4. Typical postmodern authors
5. Salman Rushdie
5.1. Life and Works
6. The Writer Salman Rushdie
6.1. The postcolonial Writer
6.2. The postmodern Writer
7. Postmodern example Shame
This essay deals with postmodernism and its different realizations of the term in literature and about one of the most recognizable authors of this period, Salman Rushdie. First of all, we would like to give a brief overview of the history of postmodernism, whereas we see that it is rather difficult to find a clear and satisfying definition of this expression. We try to name and shortly explain the main features of postmodern literature and to inform the reader about some of the most typical authors of this period.

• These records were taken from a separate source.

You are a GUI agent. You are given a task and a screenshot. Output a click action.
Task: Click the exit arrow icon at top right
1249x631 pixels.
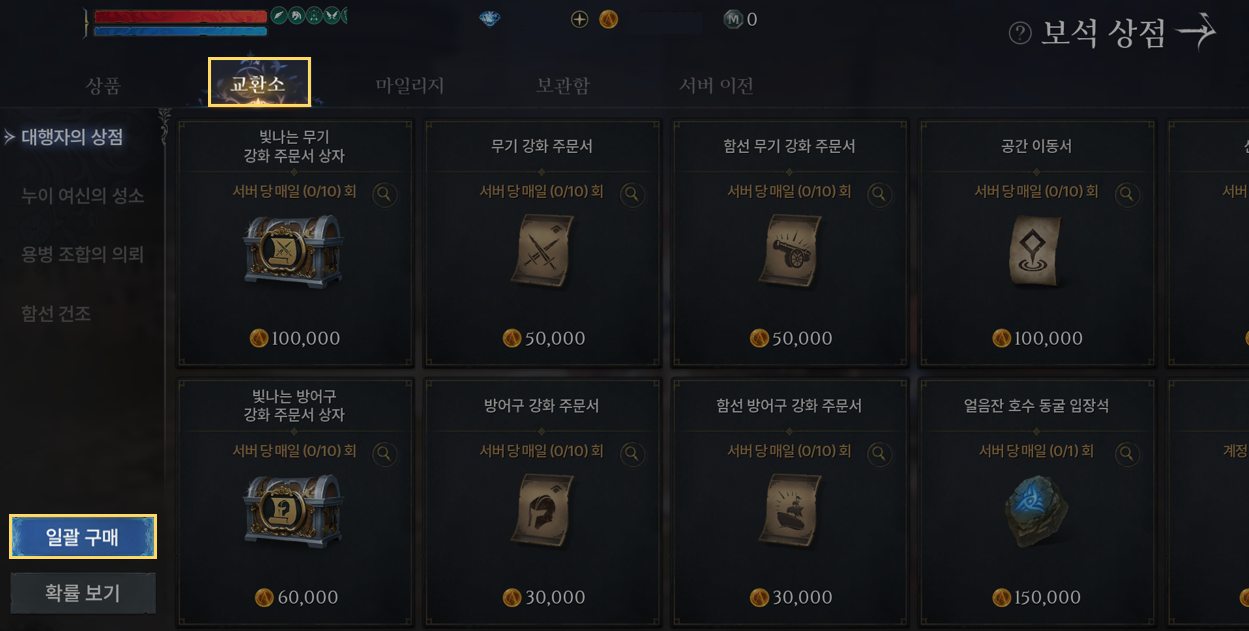[x=1196, y=33]
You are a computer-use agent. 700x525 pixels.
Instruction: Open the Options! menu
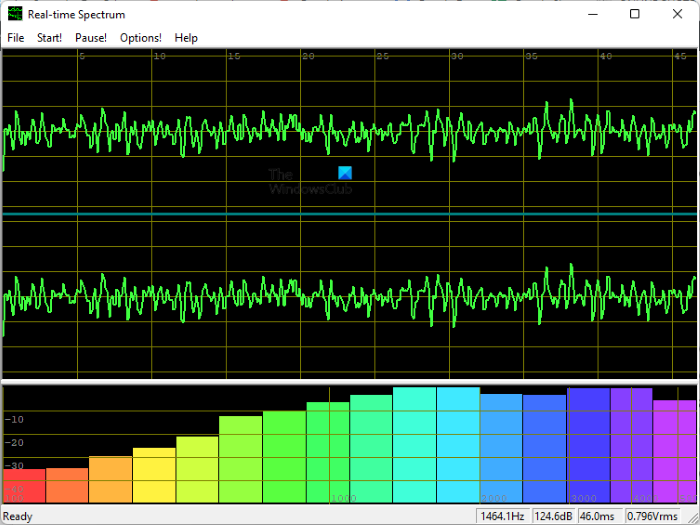140,38

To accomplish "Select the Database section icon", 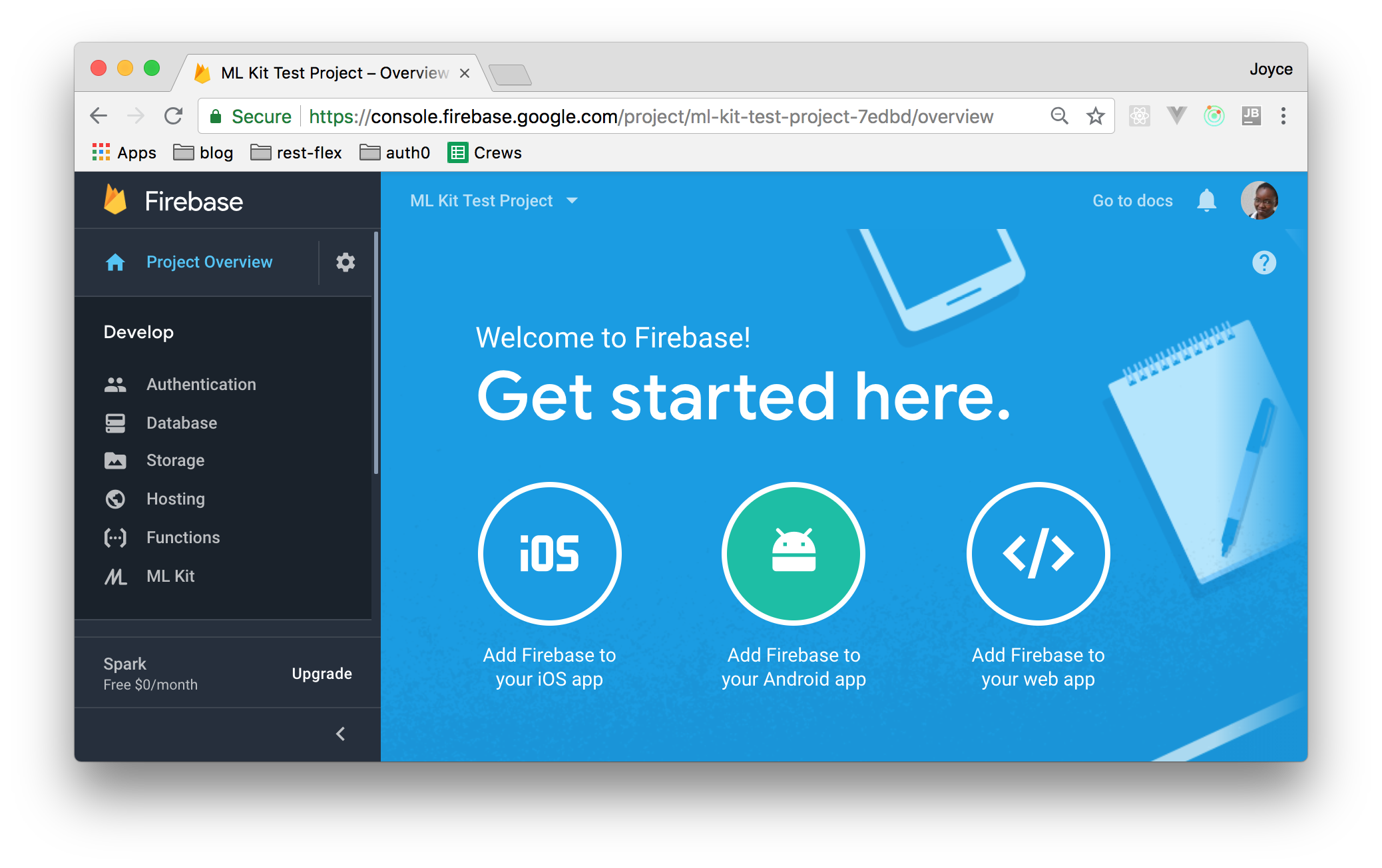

In the second part of this essay we want to clarify the referred attributes of postmodernism with the example of Salman Rushdie whose book Shame, or at least some passages of it, will be part of a closer analysis.
Postmodernism is not only a literary phenomenon, but it is also a concept that appears in a wide variety of disciplines or areas of study, including art, music, fashion, film, architecture, sociology, communications, and technology. The Affix “post” within the term compels us to divide up into periods as it logically indicates a period that has to take place after Modernism, but it is usually interpreted as marking an abrupt break between the “before” and the “post”. With postmodernism, the break between “before” and “after” is posited quite radical, functioning as a subversion of modernism and structuralism.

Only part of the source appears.